PROVIDED MATERIAL —
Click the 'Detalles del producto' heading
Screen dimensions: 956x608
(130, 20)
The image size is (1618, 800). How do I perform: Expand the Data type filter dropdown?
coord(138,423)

--

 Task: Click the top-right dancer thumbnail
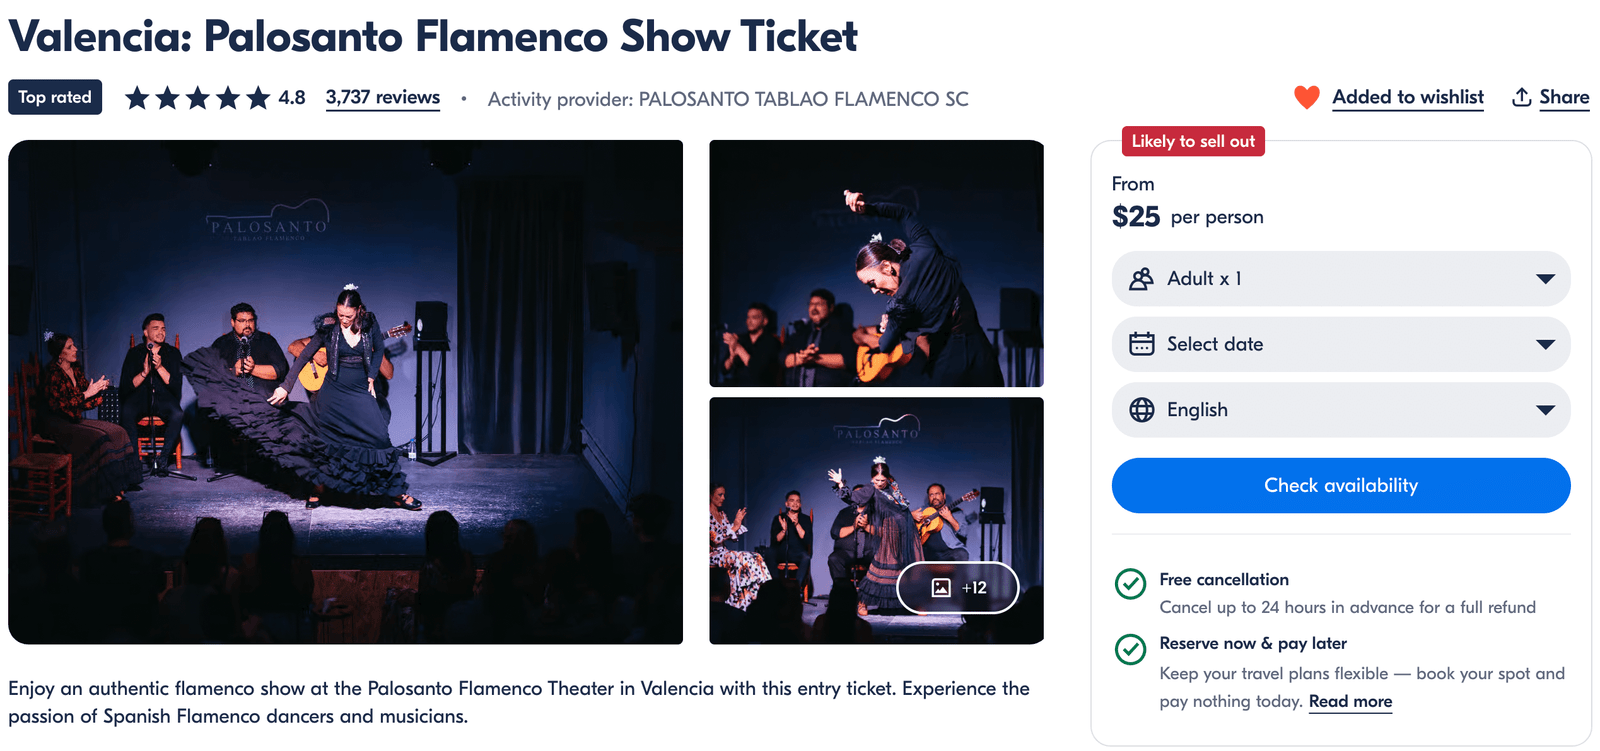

WHAT IS NEEDED — Rewrite the material from the line containing "The image size" up to and including the line containing "coord(138,423)" as a JSON list of strings, one string for each line.

REPLY —
[
  "The image size is (1618, 800). How do I perform: Expand the Data type filter dropdown?",
  "coord(138,423)"
]